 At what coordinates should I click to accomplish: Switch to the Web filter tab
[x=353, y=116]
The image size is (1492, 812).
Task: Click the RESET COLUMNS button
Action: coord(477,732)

# Work instructions
Give back the complete data, each line unchanged.

# Response to this exercise
 At what coordinates should I click to accomplish: Switch to the Web filter tab
[x=353, y=116]
The image size is (1492, 812).
Task: Click the RESET COLUMNS button
Action: coord(477,732)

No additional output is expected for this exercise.